WHAT YOU ARE ASKED TO DO:
From the top of the records below, return each line exactly, ending with the line that contains "Click the Fresh Spicy accord bar".

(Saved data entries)
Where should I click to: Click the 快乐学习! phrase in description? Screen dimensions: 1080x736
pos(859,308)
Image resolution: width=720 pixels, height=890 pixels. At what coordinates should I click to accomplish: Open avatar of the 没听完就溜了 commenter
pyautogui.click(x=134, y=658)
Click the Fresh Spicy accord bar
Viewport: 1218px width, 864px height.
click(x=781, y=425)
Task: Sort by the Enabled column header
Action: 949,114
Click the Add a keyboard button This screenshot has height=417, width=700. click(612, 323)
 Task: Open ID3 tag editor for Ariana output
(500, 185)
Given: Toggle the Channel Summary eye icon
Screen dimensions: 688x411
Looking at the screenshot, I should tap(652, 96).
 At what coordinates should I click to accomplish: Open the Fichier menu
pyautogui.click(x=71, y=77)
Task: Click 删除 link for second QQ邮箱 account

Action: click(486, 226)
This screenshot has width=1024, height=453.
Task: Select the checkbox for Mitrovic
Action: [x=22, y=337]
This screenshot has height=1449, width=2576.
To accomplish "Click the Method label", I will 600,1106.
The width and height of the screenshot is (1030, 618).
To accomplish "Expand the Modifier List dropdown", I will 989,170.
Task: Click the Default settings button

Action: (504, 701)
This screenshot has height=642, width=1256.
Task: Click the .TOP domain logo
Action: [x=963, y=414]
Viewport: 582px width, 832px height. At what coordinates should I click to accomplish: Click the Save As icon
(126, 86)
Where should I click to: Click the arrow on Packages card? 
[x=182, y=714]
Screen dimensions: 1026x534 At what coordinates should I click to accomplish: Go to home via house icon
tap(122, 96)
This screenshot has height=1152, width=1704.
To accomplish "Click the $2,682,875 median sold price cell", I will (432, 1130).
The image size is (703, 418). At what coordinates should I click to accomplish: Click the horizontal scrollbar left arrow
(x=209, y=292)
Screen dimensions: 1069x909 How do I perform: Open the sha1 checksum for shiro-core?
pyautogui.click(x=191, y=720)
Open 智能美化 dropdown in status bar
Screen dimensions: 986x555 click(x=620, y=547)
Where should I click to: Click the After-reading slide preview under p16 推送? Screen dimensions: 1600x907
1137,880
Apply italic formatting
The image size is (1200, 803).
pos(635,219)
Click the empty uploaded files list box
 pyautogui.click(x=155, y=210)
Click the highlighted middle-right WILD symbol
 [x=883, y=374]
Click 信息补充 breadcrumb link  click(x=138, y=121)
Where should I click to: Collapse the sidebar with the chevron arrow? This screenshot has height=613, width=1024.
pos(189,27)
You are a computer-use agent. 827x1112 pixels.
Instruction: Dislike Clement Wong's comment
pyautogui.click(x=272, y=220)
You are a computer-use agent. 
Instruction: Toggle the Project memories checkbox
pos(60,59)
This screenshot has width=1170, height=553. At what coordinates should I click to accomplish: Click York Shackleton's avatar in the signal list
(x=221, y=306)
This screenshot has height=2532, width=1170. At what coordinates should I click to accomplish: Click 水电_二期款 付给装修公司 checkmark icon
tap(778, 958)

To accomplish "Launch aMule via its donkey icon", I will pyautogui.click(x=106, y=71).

EXERCISE RESULT:
Where should I click to: Click the 快乐学习! phrase in description? Screen dimensions: 1080x736
pos(859,308)
Image resolution: width=720 pixels, height=890 pixels. At what coordinates should I click to accomplish: Open avatar of the 没听完就溜了 commenter
pyautogui.click(x=134, y=658)
Click the Fresh Spicy accord bar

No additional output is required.